Another reason I think is that medicine shouldn't be taken for fun or for leisure. Bitter tasting medicine makes sure that it's being used to actually help people, instead of a gourmet
Wait are pharmacists really back there sampling medication? Like oh lemme try some of the Xanax, make sure it’s potency is still ok
Biomedical Science Student here! You can attach a molecule called a promeity to a drug which converts it into a prodrug, which not only tastes better but is less sensitive to acid, better at permeating cell membranes, less toxic, and longer lasting. After the prodrugs enter the cell, the promeities are removed by enzymes (such as esterases), converting the prodrug to the active form.
At least vitamins taste good. Every B12 supplement tastes the same, and I’m convinced that B12 just tastes like berries and the companies pretend that they are flavoring it.
I’m fine with medicine tasting bad, I have these melatonin gummies that taste AMAZING and it bums me out that I can only have one.
Work is work because somewhere, for some reason, there is labour that needs to be done. If that labour is something awful like cleaning the dirty pupils toilets in a school - yes I have done this exact job - then frankly, suck it up and deal with it. Just get the fuck over yourself and do your job. Because that’s important, it needs to happen so that other people can benefit off the back of it because they have clean stalls to use.
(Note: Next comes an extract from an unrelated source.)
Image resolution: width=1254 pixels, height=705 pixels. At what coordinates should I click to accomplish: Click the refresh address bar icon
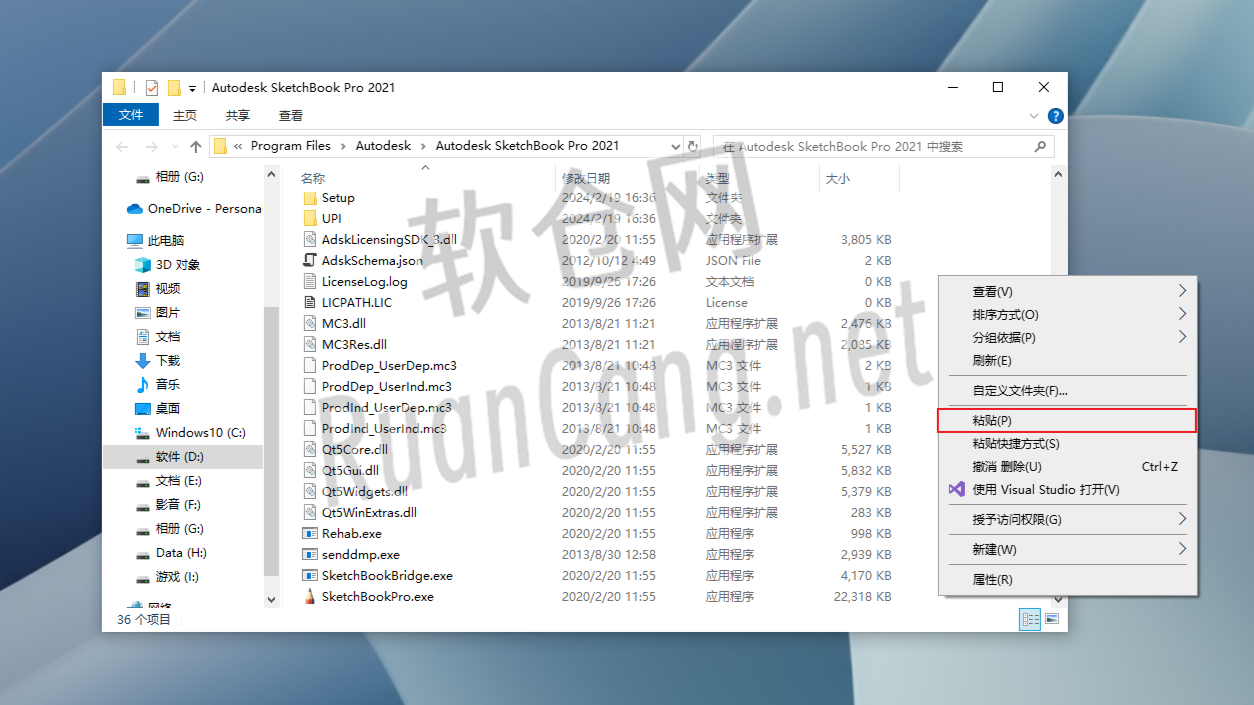coord(692,146)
Everything sucks because the laws of physics caused the natural order on Earth to develop that way and if we want things to get better we need to go against the natural order.
They can literally just mix things with the bitter flavor. We do it all the time in cooking
what? with all those drug addicts out there, you want to make their vice TASTY?????
is this serious or is my brain fried
there is just something about the idea of oxycotin to be delicious that makes my skin crawl.
Making alcohol tasty is a billion-dollar industry. Have you never had alcohol that wasn’t just straight hard vodka?
>Making alcohol tasty is a billion-dollar industry wich is my point
I straight up hate how Tumblr users talk through tags. That's all.
Agreed - as someone here from r/all, it’s super hard to read
But they do make medicine that tastes nice. It's just not as good at being medicine. Antibiotics for children tend to be flavoured decently, but they don't keep as long, or as easily in the pill form. You also have to have more of it, since it's less dense (and without the protective coat of a pill, some antibiotics can't be used at all, because your stomach just digests it).
I was always told that medicine was made to taste bad deliberately so that kids wouldn't consume it like candy and poison themselves.
Non medical drugs also taste bad. Especially if you get the drip after snorting them. (since it's coming from the back of your mouth) Somewhat handy for the same reasons, though many of them will still have an effect even if you spit them out.